Hans Meinolf trat vor 63 in die Metall-Gewerkschaft ein. Er erinnert sich daran, wie die Lohnfortzahlung im Krankheitsfall und die 35-Stunden-Woche durchgesetzt wurden. Die Aufgaben der Arbeitnehmervertretungen hätten sich im Laufe der Zeit kaum verändert, findet er.

Dass in dem Haus in Eppinghofen jemand lebt, der sich gesellschaftlich und politisch engagiert, können Besucher schon im Flur sehen. Gerahmte Urkunden reihen sich aneinander: Auszeichnung für jahrzehntelanges Blutspenden, Bundesverdienstkreuz, Ehrenring der Stadt, 50 Jahre SPD-Mitgliedschaft – die Liste ließe sich noch verlängern. Angefangen aber hat alles mit dem Eintritt in die Metall-Gewerkschaft. Das war im Jahr 1946 und für den Lehrling Hans Meinolf eine Selbstverständlichkeit – schon allein deshalb, weil sein Vater auch Gewerkschaftsmitglied war. Drei Jahre später begann der Elektro- und Maschinenbauer bei den Rheinischen Röhrenwerken (später Mannesmannröhren Werke), wurde als Jugendvertrauensmann gewählt, 1955 dann in den Betriebsrat.

Dass er länger Gewerkschaftsmitglied ist als der DGB alt ist – das lässt den heute 78-Jährigen schmunzeln. „Uns war es immer wichtig, die Mitbestimmung der Arbeitnehmer zu fördern.” Ob Lohnfortzahlung im Krankheitsfall, oder 35-Stunden-Woche: Hans Meinolf erinnert sich, wie die Rechte der Arbeitnehmer hart erkämpft werden mussten. „Heute ist das selbstverständlich, viele glauben, sie wären vom Himmel gefallen.” Auch ein Grund dafür, wie er vermutet, dass „so wenige den Weg in die Gewerkschaften finden”. Ein weiterer Grund: „Die Großbetriebe sind nicht so groß wie sie früher waren.” Deshalb müssten sich die Gewerkschaften künftig stärker auf Mittelständler und kleine Unternehmen einstellen.

Kaum veränderte Aufgaben

Ansonsten hätten sich die Aufgaben im Laufe der Jahre kaum verändert, findet Hans Meinolf. „Ich könnte eine Rede aus den 1950er-Jahren wieder halten, mit einem Ausrufezeichen hier und einem Fragezeichen dort.” Heute wie damals sei die kollektive Mitbestimmung entscheidend. Und heute wie damals täten viele Arbeitgeber so, als seien Gewerkschaften nicht nötig. „Immer wieder wird versucht, unsere Arbeit zu unterlaufen und Betriebsräte zu verhindern”, sagt Meinolf und verweist auf einige Discounter.
━━━━━━━━
*Aufgabe*
Schreiben Sie den Text über den Gewerkschafter Hans Meinolf im Anschluss an seinen letzten Satz weiter. Die Auflistung wird für die Bearbeitung nicht gebraucht.
━━━━━━━━
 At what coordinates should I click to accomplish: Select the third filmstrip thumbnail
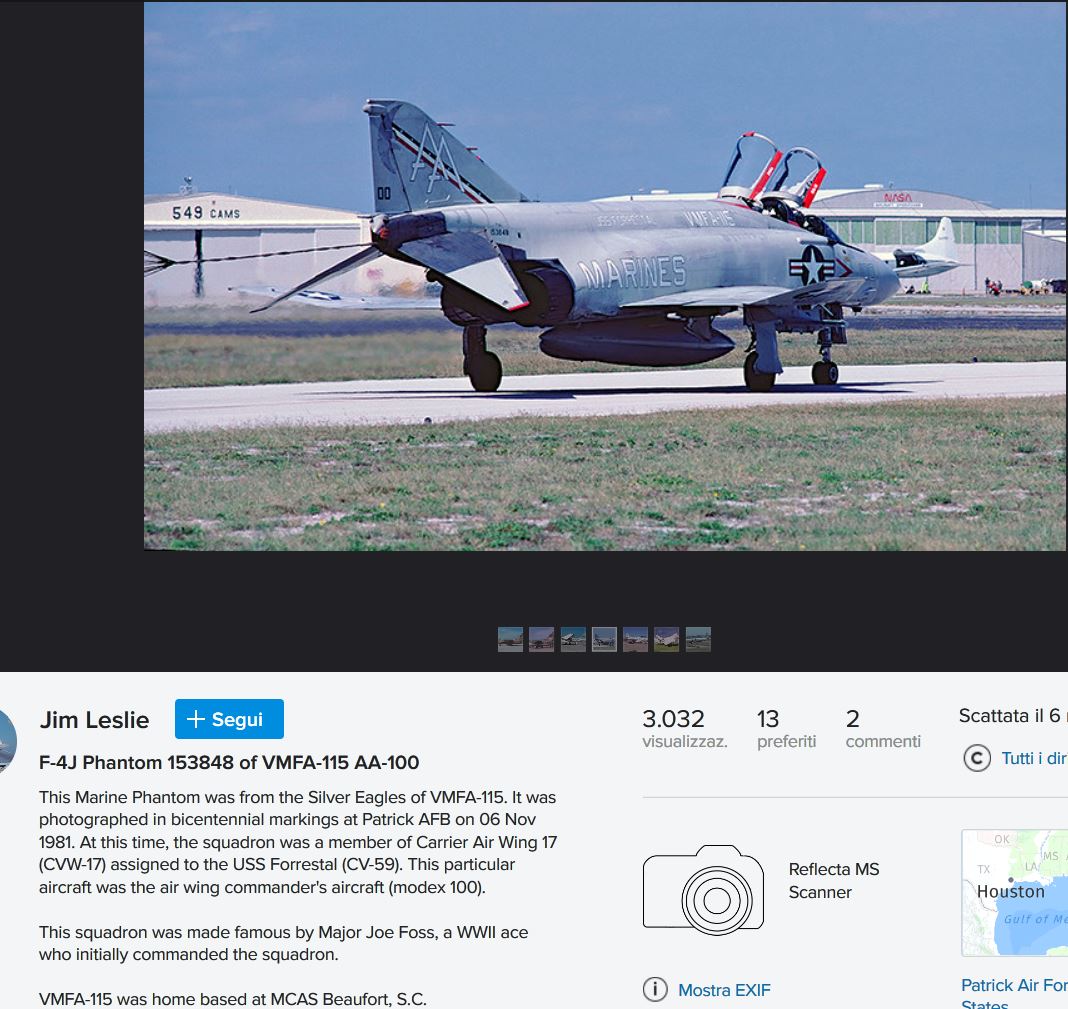coord(573,640)
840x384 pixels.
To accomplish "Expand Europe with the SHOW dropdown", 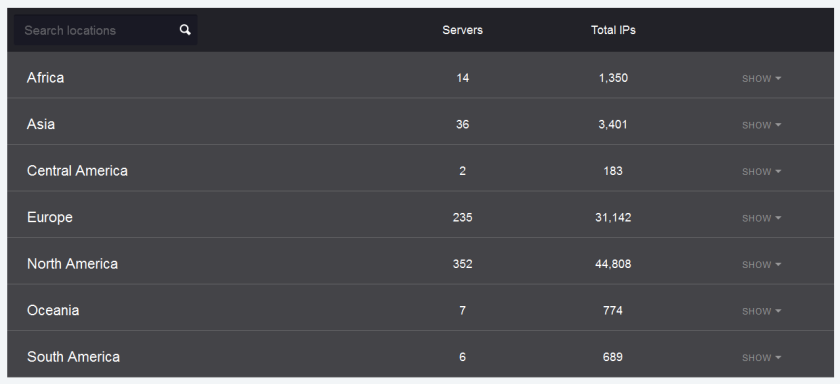I will [761, 218].
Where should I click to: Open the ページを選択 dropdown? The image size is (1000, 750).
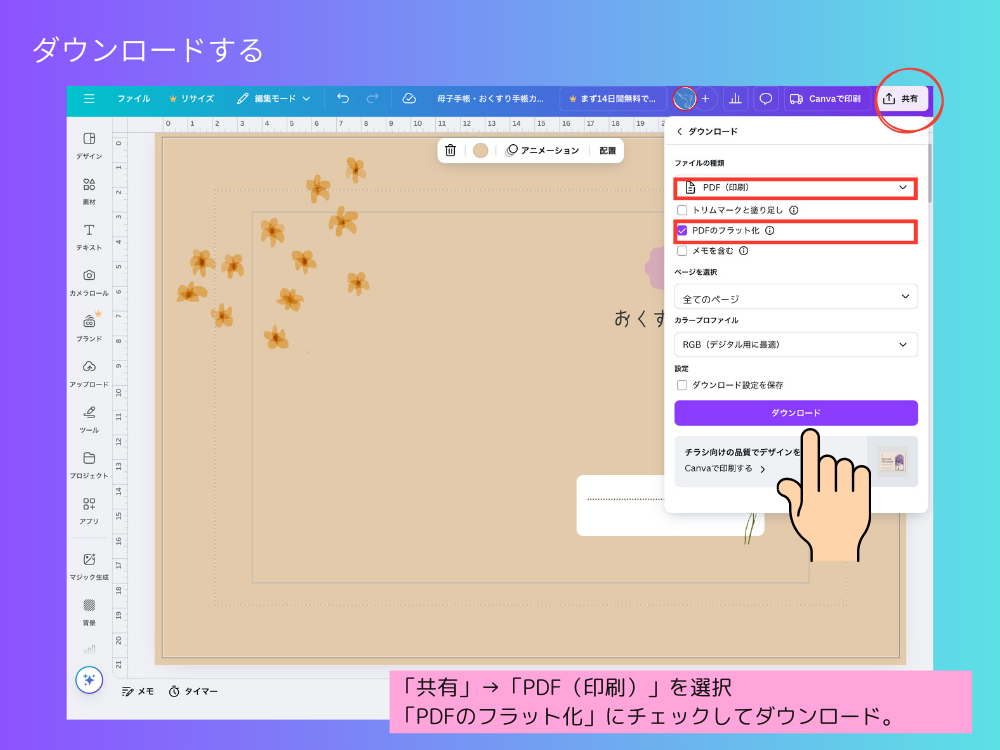click(795, 296)
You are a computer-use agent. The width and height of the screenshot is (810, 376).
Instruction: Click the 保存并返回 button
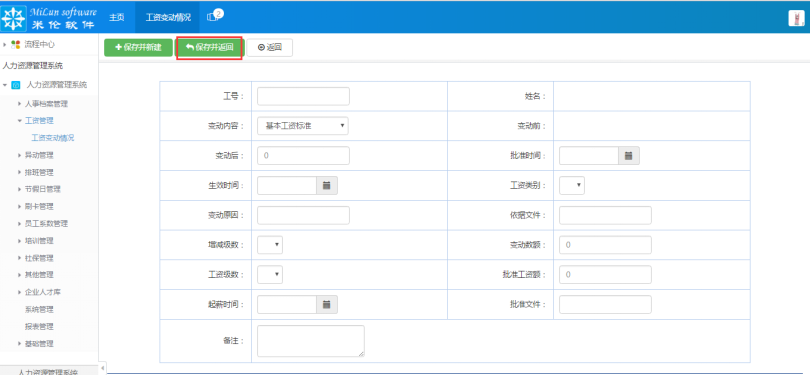point(209,48)
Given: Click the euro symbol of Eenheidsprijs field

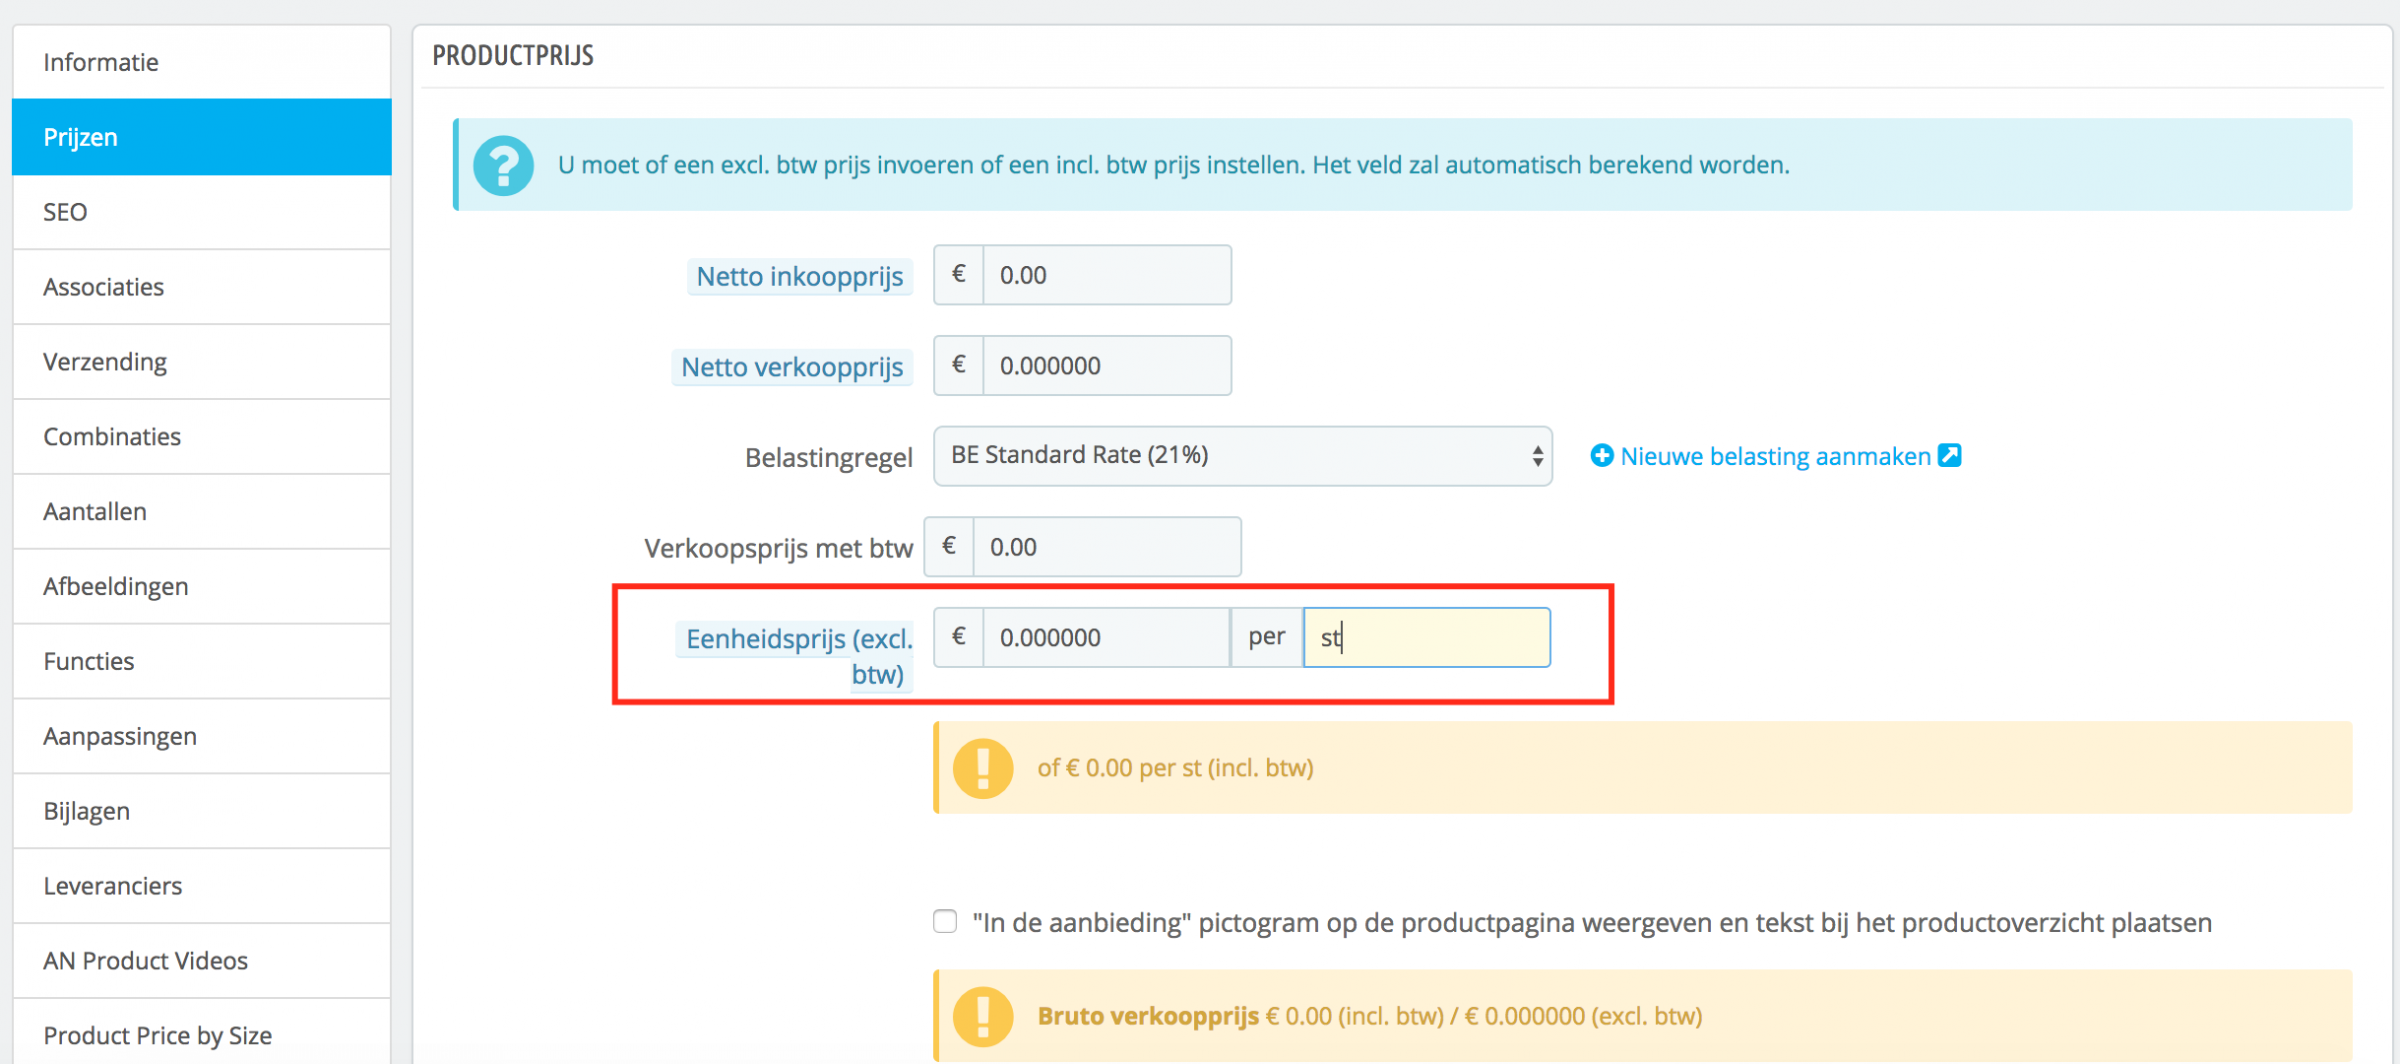Looking at the screenshot, I should tap(959, 637).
━━━━━━━━
*Antwort*
Dass Friseure für einen Stundenlohn von 1,50 oder 2 Euro arbeiten müssten, passiere vor allem in Gegenden, in denen die Gewerkschaften schwach sind. Grund genug also für junge Leute, sich in einer Arbeitnehmervertretung zu organisieren, findet er. Was viele davon abhält? Die Bequemlichkeit und der hohe Zeitaufwand, glaubt Hans Meinolf und streut eine Anekdote ein. 50 Jahre ist er inzwischen verheiratet. Manchmal aber sage seine Frau zu ihm, dass von Goldener Hochzeit noch keine Rede sein könne: „Du warst ja die Hälfte deines Lebens nicht da.” Schließlich war Hans Meinolf nicht nur in der IG Metall aktiv, 1952 trat er in die SPD ein, 30 Jahre war er im Rat, leitete zwischenzeitlich die Fraktion.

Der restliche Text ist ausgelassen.